The real problem is that the miraculous element in the canonisation process leads to a distorted view of God. It is a very small God who can be manipulated and used to send signals to the Vatican Congregation for the Causes of Saints, about who is and who is not in heaven. He does not sound like the Creator of Heaven and Earth. He may indeed sound a bit like the God of the early books of the Old Testament, who was regularly described as sending signs as an indication of his favour or to help the Chosen People out of a tight spot. But our view of God has matured a long way since then. Nor is he the God of the Gospels. Jesus did miracles, of that I have no doubt, but they had enormous significance for the scheme of salvation about which he was teaching his followers. Such miracles were never trivial. 
In contrast, why did we need a miraculous cure to tell us Mother Teresa was holy? Has this miracle helped to persuade a single person who previously doubted it? Has it, indeed, helped in the slightest the very causes to which Mother Teresa devoted her life? If anything, it has demeaned and diminished her - and them. 

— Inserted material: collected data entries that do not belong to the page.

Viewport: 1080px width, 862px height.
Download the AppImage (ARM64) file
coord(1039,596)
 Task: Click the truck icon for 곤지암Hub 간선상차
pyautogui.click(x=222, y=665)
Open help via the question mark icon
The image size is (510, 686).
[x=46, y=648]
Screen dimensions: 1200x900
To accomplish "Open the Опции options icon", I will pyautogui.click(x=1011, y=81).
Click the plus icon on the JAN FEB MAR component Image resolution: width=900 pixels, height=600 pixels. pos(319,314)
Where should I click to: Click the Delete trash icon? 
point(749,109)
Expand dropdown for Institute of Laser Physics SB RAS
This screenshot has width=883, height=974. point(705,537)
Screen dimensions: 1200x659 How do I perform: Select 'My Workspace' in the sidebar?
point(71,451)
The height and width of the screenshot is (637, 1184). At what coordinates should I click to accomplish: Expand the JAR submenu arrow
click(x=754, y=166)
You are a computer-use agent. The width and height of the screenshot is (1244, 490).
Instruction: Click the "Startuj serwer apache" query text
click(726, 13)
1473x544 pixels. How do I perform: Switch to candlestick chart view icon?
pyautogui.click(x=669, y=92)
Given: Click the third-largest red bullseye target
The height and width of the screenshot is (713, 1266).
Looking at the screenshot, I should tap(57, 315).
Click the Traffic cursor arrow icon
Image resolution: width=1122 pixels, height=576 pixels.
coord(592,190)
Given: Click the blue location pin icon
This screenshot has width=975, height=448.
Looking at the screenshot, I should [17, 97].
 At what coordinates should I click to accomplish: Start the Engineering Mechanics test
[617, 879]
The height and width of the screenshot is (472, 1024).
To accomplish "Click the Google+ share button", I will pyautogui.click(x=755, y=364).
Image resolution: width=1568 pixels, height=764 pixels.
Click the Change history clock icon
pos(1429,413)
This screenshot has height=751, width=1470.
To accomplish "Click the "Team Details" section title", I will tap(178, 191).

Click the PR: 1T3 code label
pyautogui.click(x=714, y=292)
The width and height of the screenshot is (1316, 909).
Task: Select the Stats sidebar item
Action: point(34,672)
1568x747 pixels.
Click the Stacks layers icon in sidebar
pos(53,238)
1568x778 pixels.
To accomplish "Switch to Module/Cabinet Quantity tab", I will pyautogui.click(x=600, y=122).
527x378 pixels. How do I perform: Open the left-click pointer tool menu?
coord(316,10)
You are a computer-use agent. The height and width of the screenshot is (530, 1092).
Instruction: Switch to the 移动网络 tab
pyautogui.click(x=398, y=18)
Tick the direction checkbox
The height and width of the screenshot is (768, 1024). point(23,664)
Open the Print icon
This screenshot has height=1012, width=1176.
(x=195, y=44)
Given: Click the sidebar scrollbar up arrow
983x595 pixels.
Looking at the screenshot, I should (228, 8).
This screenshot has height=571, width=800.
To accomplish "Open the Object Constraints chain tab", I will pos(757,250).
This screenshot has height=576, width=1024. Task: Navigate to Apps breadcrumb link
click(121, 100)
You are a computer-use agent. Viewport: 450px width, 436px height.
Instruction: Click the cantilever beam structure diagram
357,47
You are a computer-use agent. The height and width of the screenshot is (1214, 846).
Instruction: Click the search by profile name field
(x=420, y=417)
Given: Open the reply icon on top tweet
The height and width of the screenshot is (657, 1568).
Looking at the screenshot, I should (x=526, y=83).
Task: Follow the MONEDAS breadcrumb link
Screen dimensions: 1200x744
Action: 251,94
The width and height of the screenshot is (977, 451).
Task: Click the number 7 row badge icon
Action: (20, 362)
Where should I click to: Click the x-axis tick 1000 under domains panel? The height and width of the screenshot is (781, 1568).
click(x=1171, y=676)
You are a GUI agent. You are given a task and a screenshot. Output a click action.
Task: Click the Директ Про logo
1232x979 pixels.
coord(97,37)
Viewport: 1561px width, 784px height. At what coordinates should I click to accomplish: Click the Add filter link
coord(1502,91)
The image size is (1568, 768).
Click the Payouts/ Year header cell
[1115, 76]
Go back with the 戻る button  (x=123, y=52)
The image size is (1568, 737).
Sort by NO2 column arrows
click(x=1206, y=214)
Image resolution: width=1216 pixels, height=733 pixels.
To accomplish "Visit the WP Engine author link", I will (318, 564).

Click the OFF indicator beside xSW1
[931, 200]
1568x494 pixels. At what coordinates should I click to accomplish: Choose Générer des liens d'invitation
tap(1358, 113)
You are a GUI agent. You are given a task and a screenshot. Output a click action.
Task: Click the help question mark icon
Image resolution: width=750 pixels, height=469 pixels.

The Pope has the power to canonise saints without the necessity for two confirmed miracles. He did so in the case of Pope John XXIII. It would be a good day for the Church if he were to let it be known that henceforth heroic virtue and holiness of life would be the only conditions necessary, apart from actual martyrdom. He might at the same time suggest that instead of spending money on promoting the cause of a particular saint, such funds would be better spent on the causes that saint promoted.